As the world increasingly focuses on diversity and equality there’s never been a more relevant time to celebrate International Women’s Day. At Bluestones Group, we encourage an entrepreneurial mindset and invest in people, regardless of gender, based on their ability to do what’s necessary to build incredible businesses. There’s a readily available pool of working-age Britons (8.8% of both men and women in 2016) that identify as entrepreneurs. And because of the diverse nature of the Group’s portfolio of recruitment companies, we’re exposed to a wide variety of these, in multiple sectors and disciplines – working with C-suite members to warehouse operatives, and across all the levels and professions in between.
For many, 2018 is a pertinent year as it’s 100 years since women were given the right to vote in the UK, following the suffragette movement. Despite this, we’re still seeing research that suggests that around one quarter of organisations still have no women in senior roles. The Bluestones Group certainly bucks this trend, with nearly 30% of its director roles being held by women. In fact, arguably the recruitment sector is one of the better environments that support a level playing field between men and women. Bluestones Medical’s Elizabeth Pringle supports this notion, and in a candid interview provides detailed insight into her experiences in founding and building a thriving medical recruitment agency, as a young woman in the recruitment industry – and what it takes to be successful. The Recruit Ready collective of staffing service companies deals with a wide range of start-up and early phase recruitment companies, and has reported an encouraging number now being helmed and run by women entrepreneurs.
Ultimately, we’re all in business for the same reason (apart from non-profits, of course) – whether that’s making money for ourselves, our businesses or our shareholders – creating and adding value to the businesses we work in or own is a key priority. But we shouldn’t downplay the impact it has on the wider economy either. Research has suggested that an additional £23 billion gross value could be added to the UK economy through the creation of 900,000 more businesses, if the UK achieved the same level of female entrepreneurship as in the US. (Facebook research via: FSB).

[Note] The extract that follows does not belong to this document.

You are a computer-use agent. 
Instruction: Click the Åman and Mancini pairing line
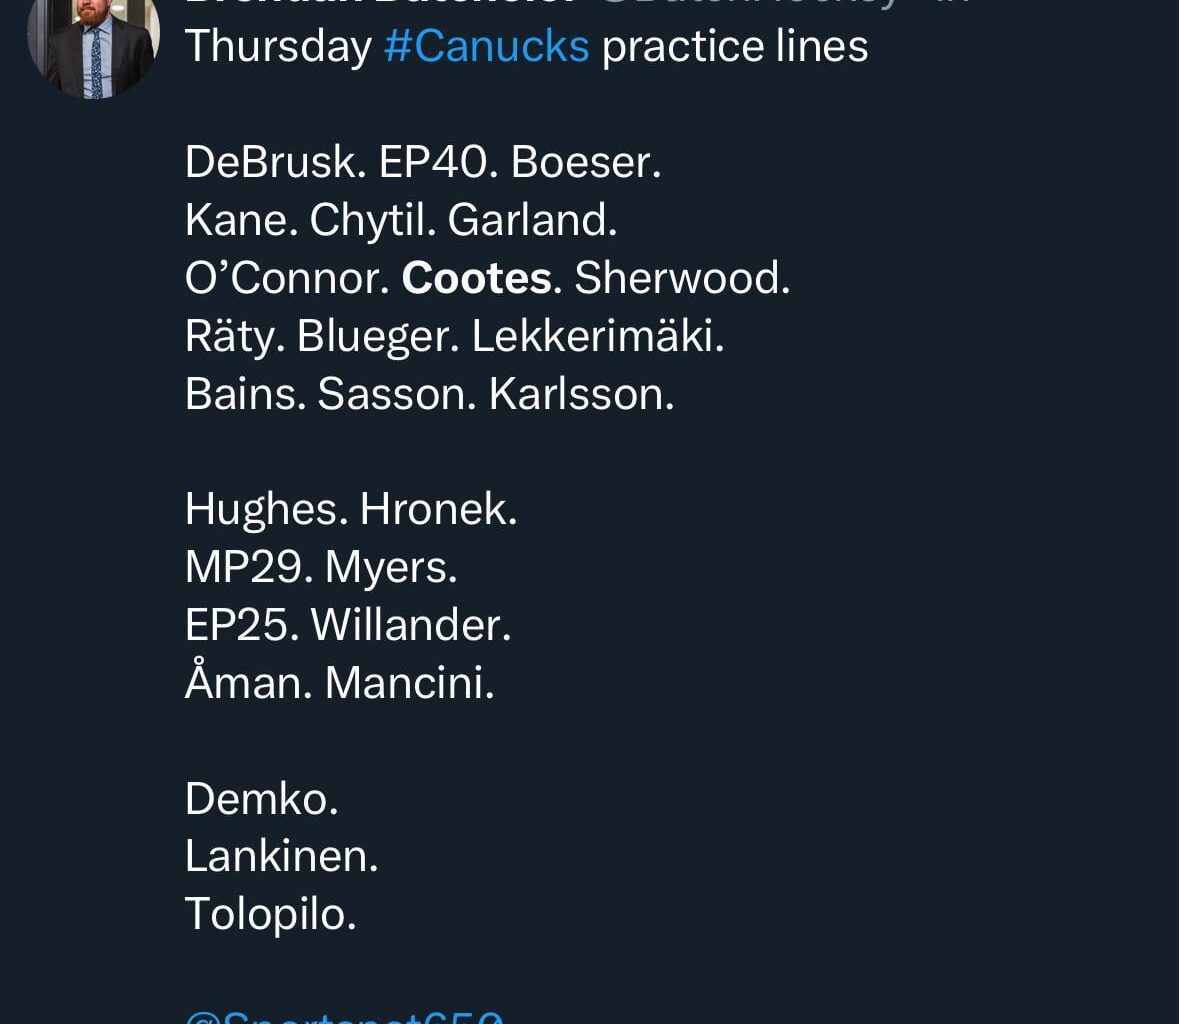pyautogui.click(x=340, y=684)
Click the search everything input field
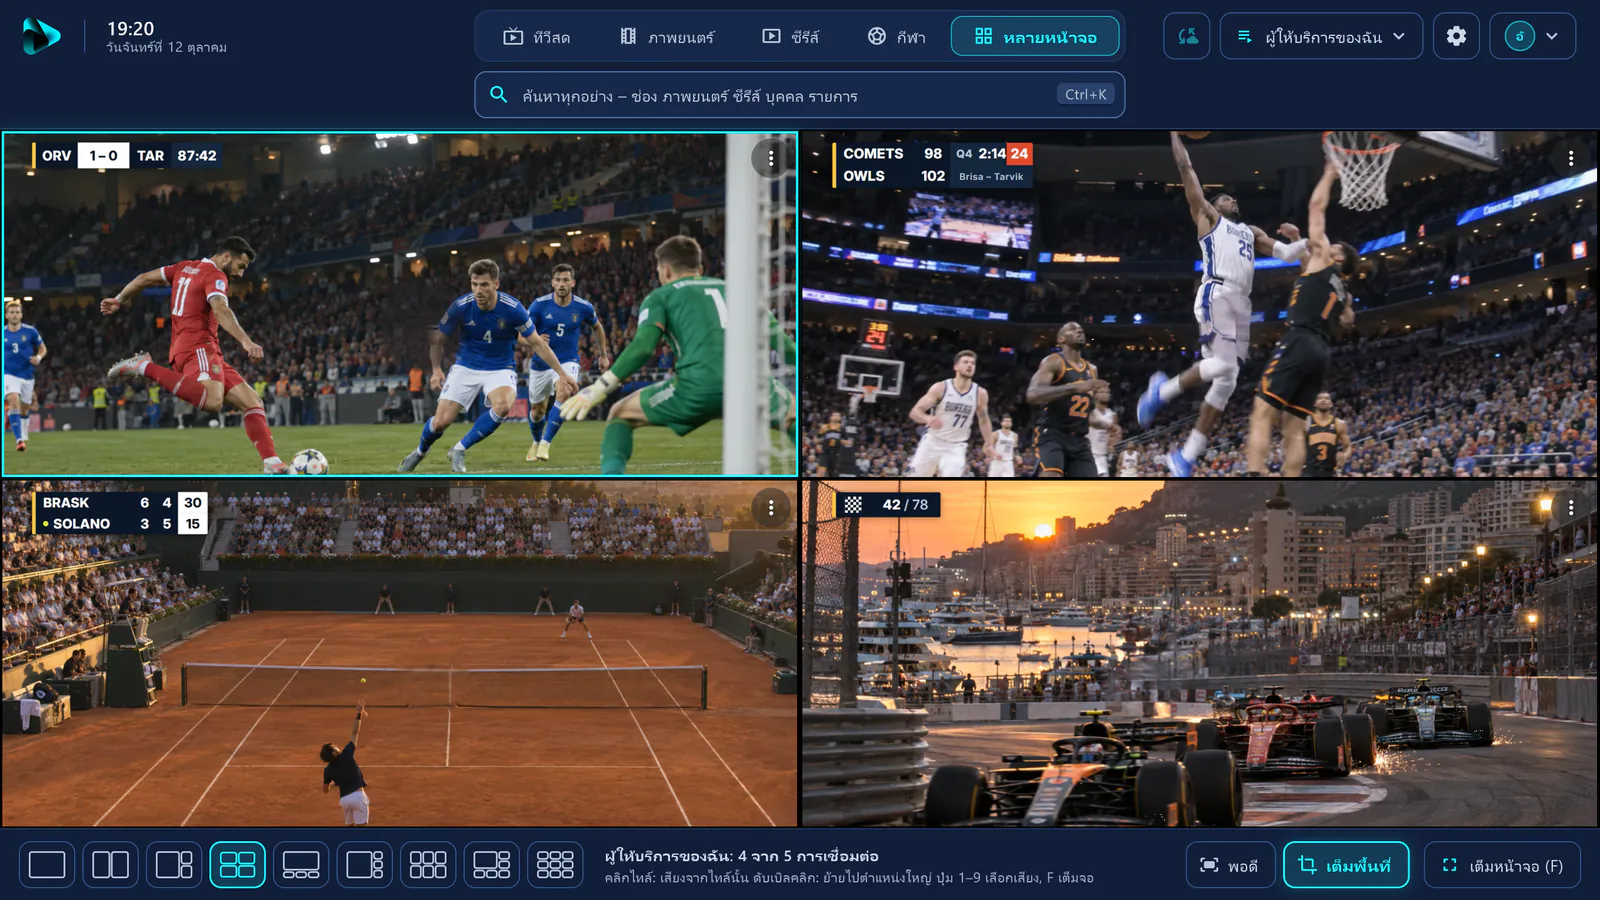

However, the founder of Enterprise Nation (a national support group for entrepreneurs) Emma Jones, questions whether (female) entrepreneurs would be able to scale lifestyle businesses… and this is where companies like Bluestones Group can help. Providing investment, support, development and infrastructure means entrepreneurial recruiters can focus on growing their businesses without getting bogged down in the details of actually running a business and coordinating the support functions required to ensure the business can operate successfully. Taking that first step into creating a business is naturally important, but defining a long term vision for a company and following through, making it a reality is equally, if not more difficult.
Our international executive search joint venture partner, Chad Harrison International has looked at “Women in the Board room” and in further research identified that the rate of progression towards pay parity is continuing at such a low rate that it’ll be decades before it is achieved. Indeed, According to the World Economic Forum (WEF), it won’t be until 2196 that the gender gap will close, at its current rate (Source: WEF). And in 2017, because of the gender pay gap, women effectively worked “for free” for 51 days of the year (source: Telegraph). However, it’s not all doom and gloom; according to the Global Entrepreneurship Monitor, as reported in the Financial Times, a surge in female entrepreneurs narrows the UK gender gap.
A lifestyle choice
According to the ONS, as of 21st February 2018 the female employment rate in the UK (aged 16 to 64) reached 70.8%, compared to the equivalent male rate of 79.7%. Yet, the fact a ‘confidence curve’ exists between the ages of 25-39 may be holding back potential female entrepreneurs, according to research commissioned by Facebook, as it has been revealed one in ten UK women now want to set up a business. There are many reasons for this, but one that’s often quoted is voiced by Karen Bonner, senior researcher at Aston Business School: “Having children – which once led many women to give up work completely – is now a key factor for people who choose self-employment with many women saying they wanted flexibility and freedom”. In the recruitment industry, and in particular with Bluestones Group, supporting home working recruiters has been a key differentiator for the business, as companies like Harrison Sands operate a successful home working model. That improved work/life balance means more and more women (and men) can choose a career that fits with their lifestyle… working to live, rather than living to work.
Whether it’s women in construction, women in logistics, women in education or women in professional services, it’s clear to see that there’s a gradual change in perception that’s resulting in more women entering the workplace and choosing to work in a wider variety of sectors than ever before. And, rather than sticking to the stereotypical 5 Cs – cleaning, catering, clerical, cashiering and childcare, sectors (which are also associated with low pay), the creation of various bodies like Women into Construction, Women in Recruitment and Women in Property for example, is fostering a positive culture and mindset that’s empowering women to pursue careers in sectors they’re interested in. And that can only be a good thing.
Bluestones Group will continue to work with and empower entrepreneurial individuals, regardless of their gender.